Entries from a collection:
====

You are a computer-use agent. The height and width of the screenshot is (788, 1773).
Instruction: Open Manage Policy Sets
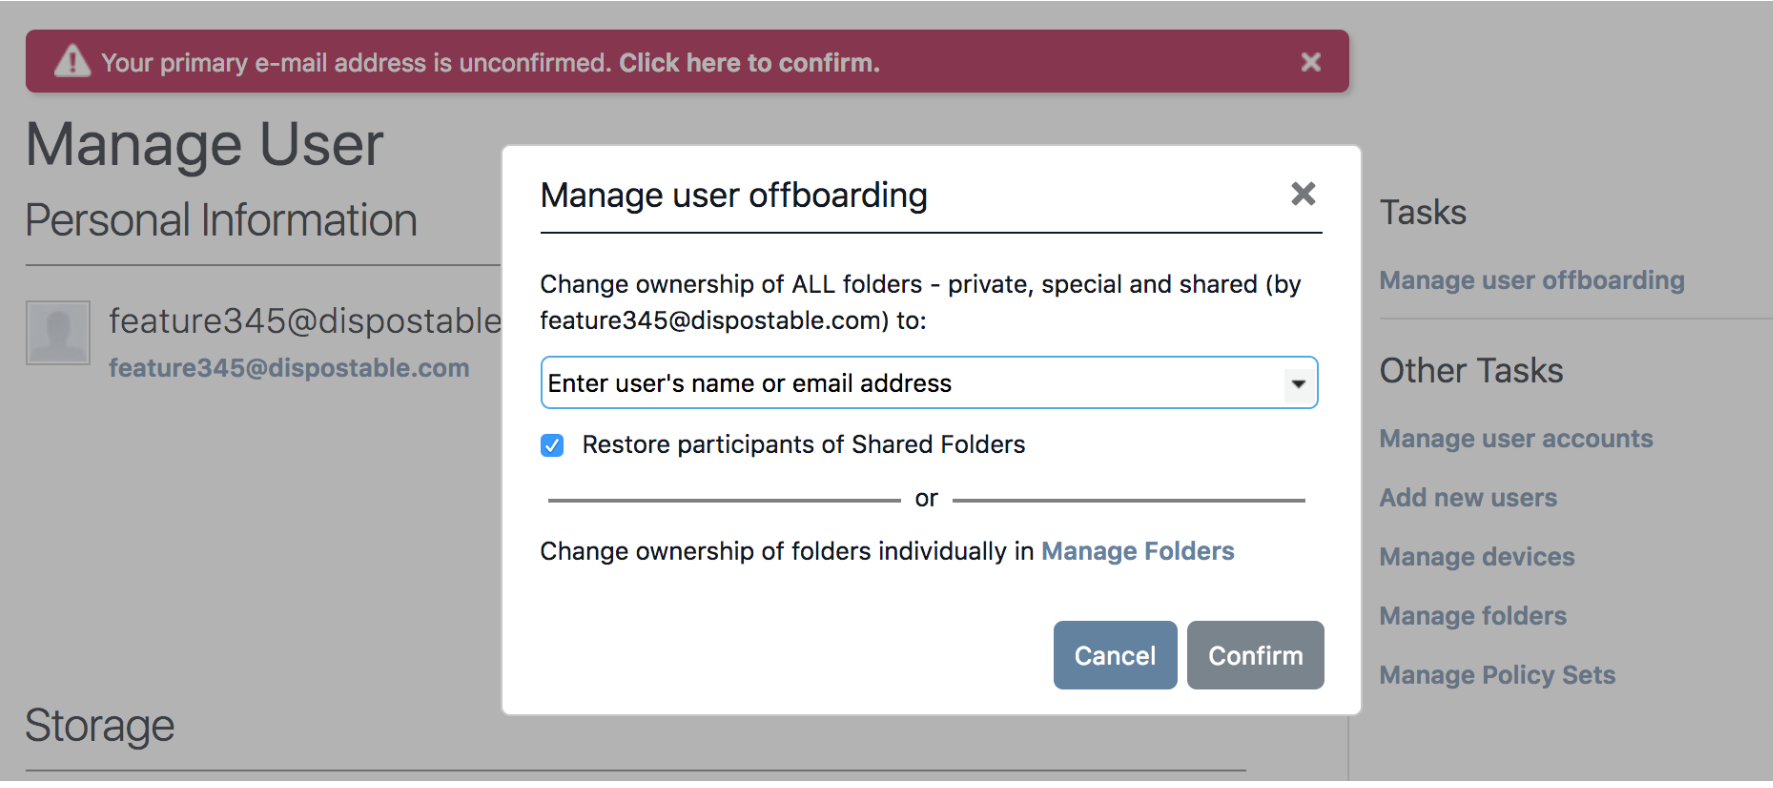[1497, 675]
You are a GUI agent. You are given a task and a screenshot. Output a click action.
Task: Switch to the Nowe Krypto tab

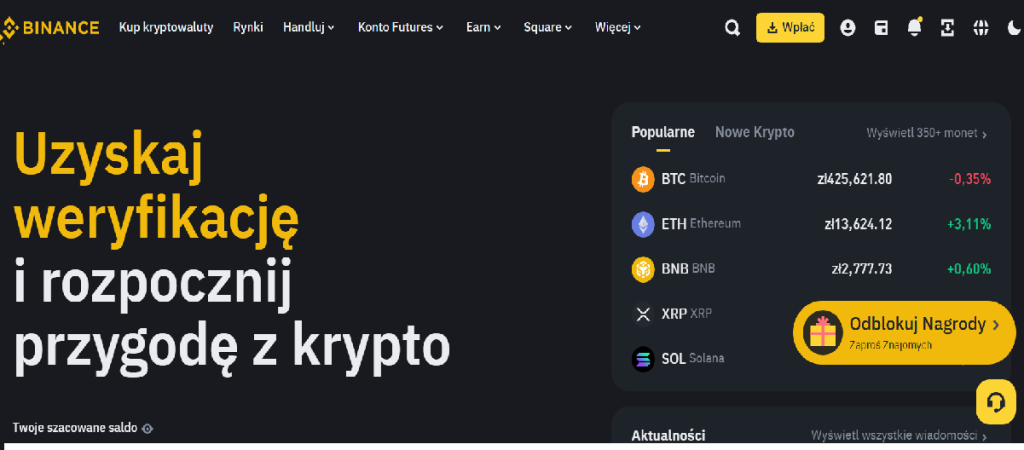point(755,133)
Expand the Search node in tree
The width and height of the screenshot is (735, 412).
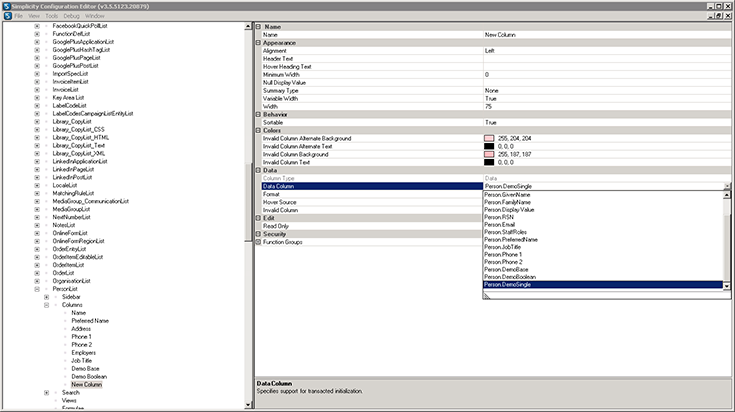(47, 392)
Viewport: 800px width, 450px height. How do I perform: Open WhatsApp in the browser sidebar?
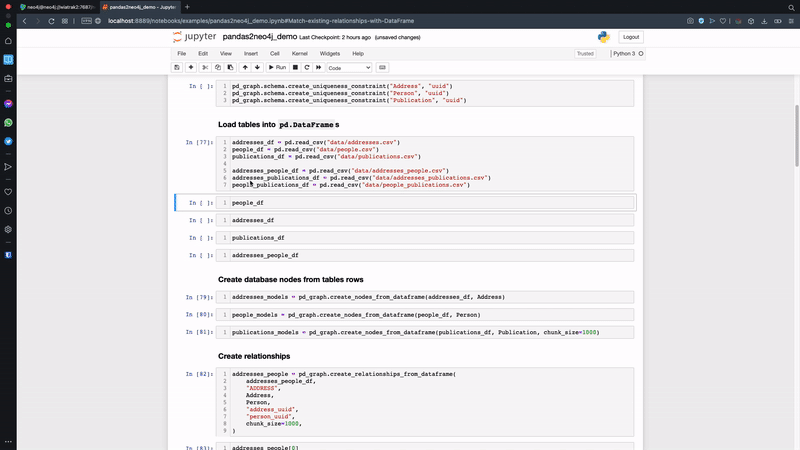coord(8,122)
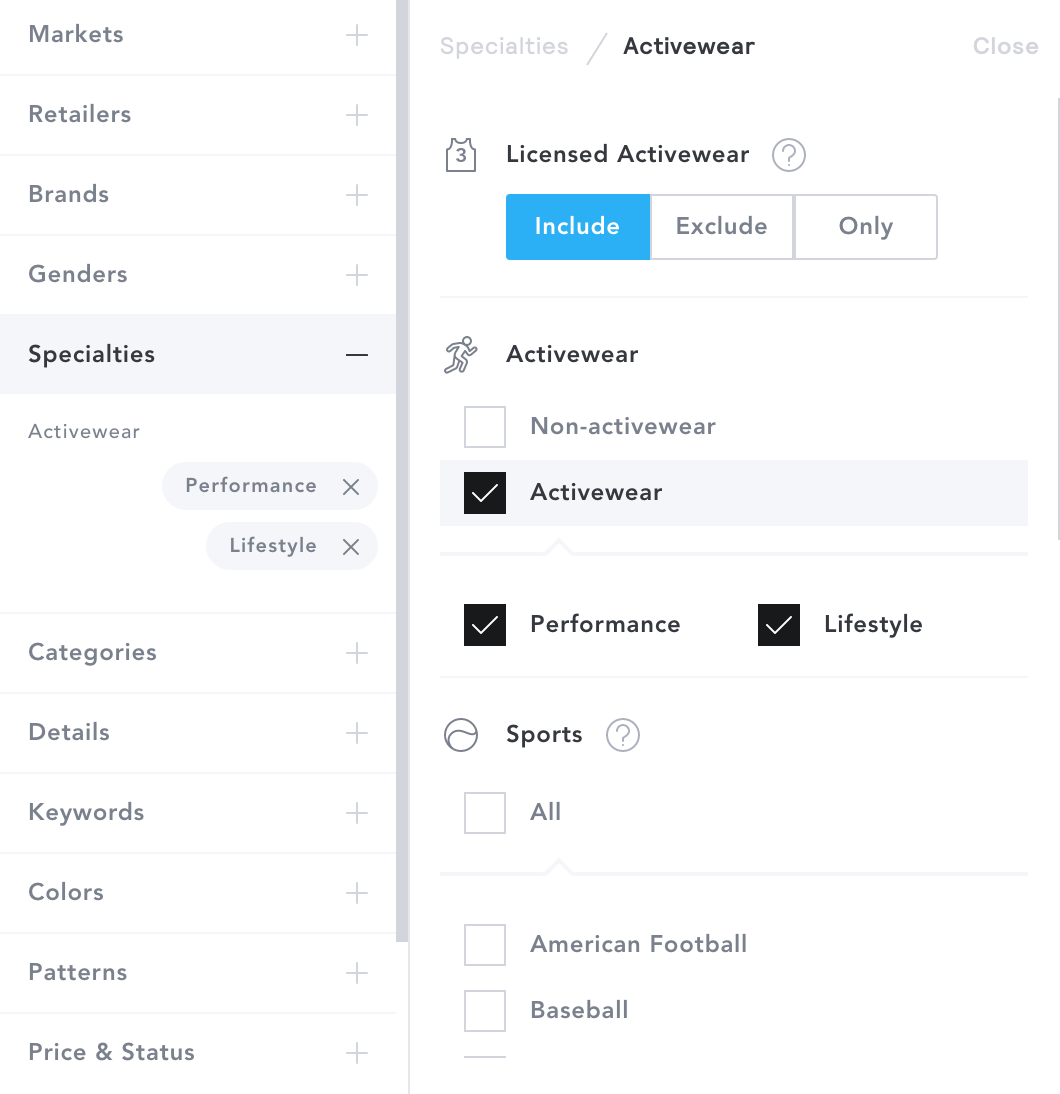Open the Licensed Activewear help question mark

tap(789, 155)
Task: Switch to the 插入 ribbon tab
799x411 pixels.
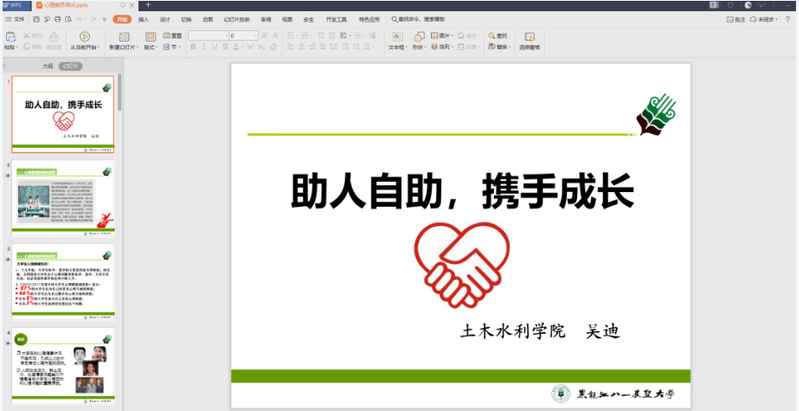Action: pos(144,19)
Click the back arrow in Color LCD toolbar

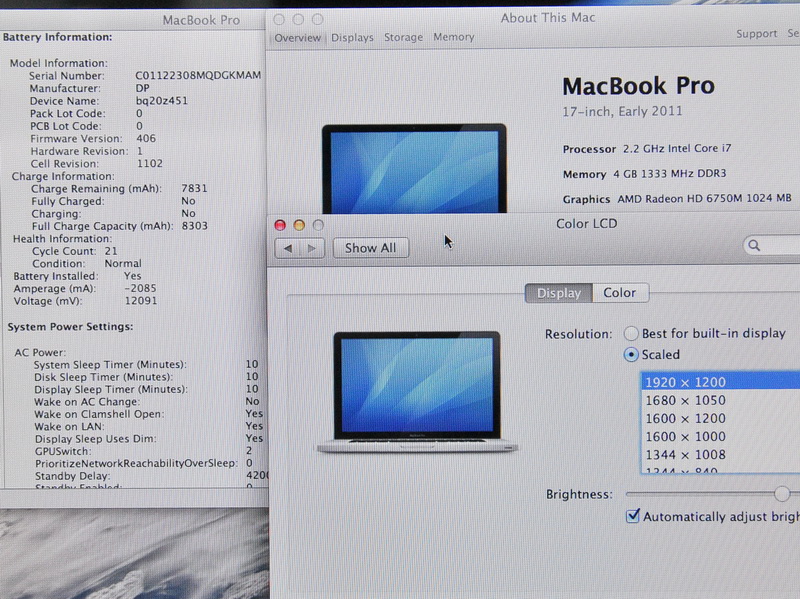point(288,248)
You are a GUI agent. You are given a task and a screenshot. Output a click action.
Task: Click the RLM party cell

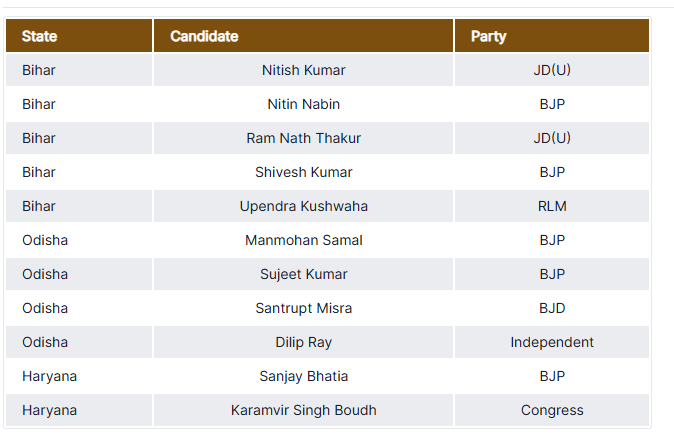[x=551, y=206]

====

**BRIEF:** Lay out every line of the items above as a numbered list, skipping blank lines. Leave the pictures out.

**RESULT OF THE EXERCISE:**
1. You are a computer-use agent. The height and width of the screenshot is (788, 1773).
2. Instruction: Open Manage Policy Sets
3. [1497, 675]
4. You are a GUI agent. You are given a task and a screenshot. Output a click action.
5. Task: Switch to the Nowe Krypto tab
6. point(755,133)
7. Expand the Search node in tree
8. The width and height of the screenshot is (735, 412).
9. (47, 392)
10. Viewport: 800px width, 450px height. How do I perform: Open WhatsApp in the browser sidebar?
11. coord(8,122)
12. Open the Licensed Activewear help question mark
13. tap(789, 155)
14. Task: Switch to the 插入 ribbon tab
15. 799x411 pixels.
16. Action: pos(144,19)
17. Click the back arrow in Color LCD toolbar
18. point(288,248)
19. You are a GUI agent. You are given a task and a screenshot. Output a click action.
20. Task: Click the RLM party cell
21. [x=551, y=206]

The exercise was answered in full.